start

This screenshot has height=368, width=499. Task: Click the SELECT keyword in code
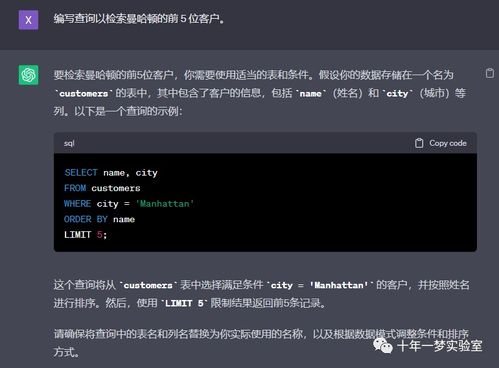[x=81, y=172]
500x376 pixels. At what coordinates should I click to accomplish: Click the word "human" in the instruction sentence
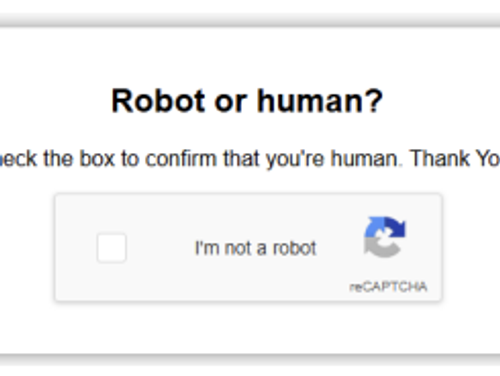pyautogui.click(x=364, y=159)
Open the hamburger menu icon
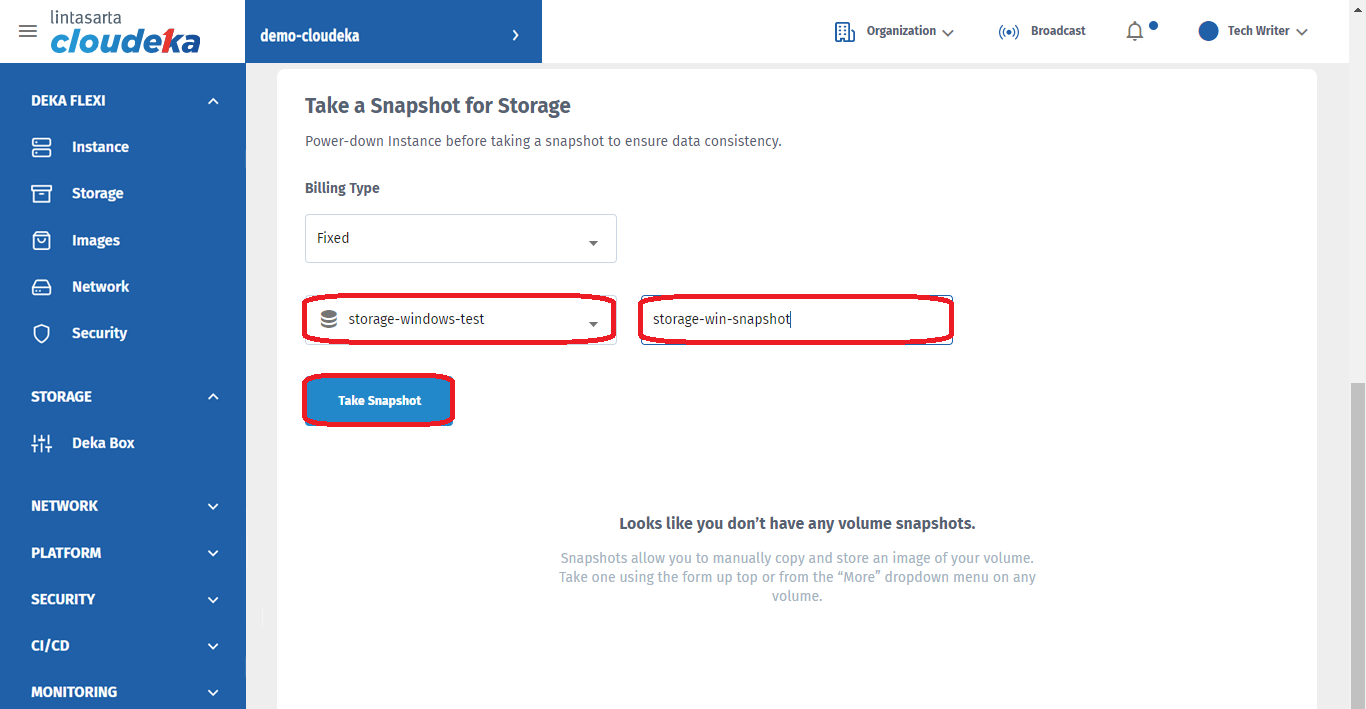 pos(28,31)
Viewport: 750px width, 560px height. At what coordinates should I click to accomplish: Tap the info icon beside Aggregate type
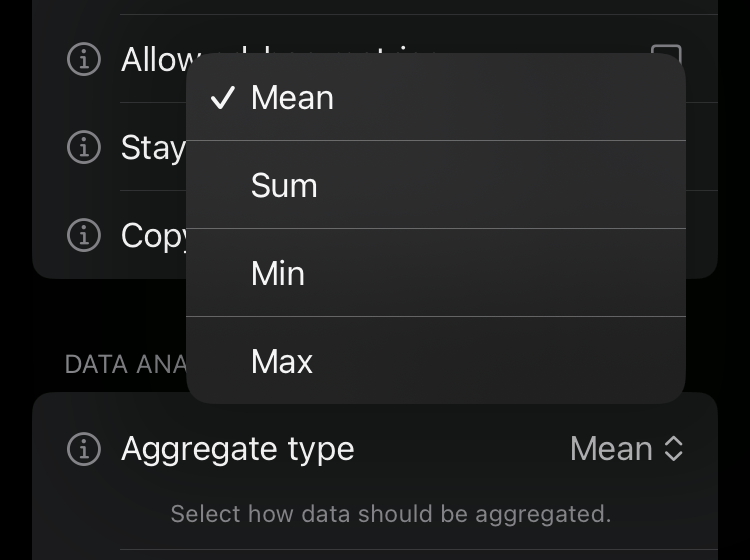pos(84,449)
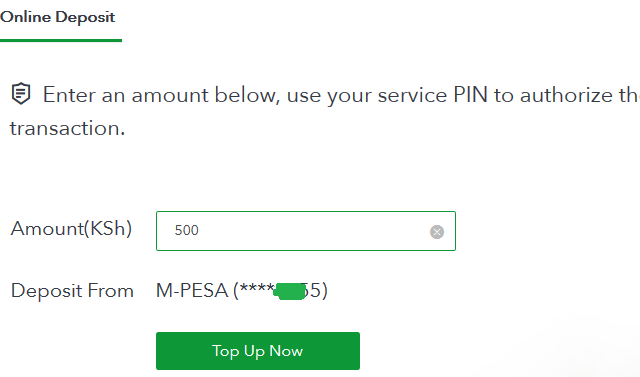The image size is (640, 377).
Task: Click the shield document icon beside instructions
Action: click(x=20, y=93)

end

Return the records exactly, starting at the line containing "Viewport: 750px width, 560px" and ending at the end of the records, with the pictures left out.

- SOLUTION TO THIS TASK -
Viewport: 750px width, 560px height. At what coordinates should I click to accomplish: Tap the info icon beside Aggregate type
pos(84,449)
The image size is (640, 377).
Task: Click the shield document icon beside instructions
Action: click(x=20, y=93)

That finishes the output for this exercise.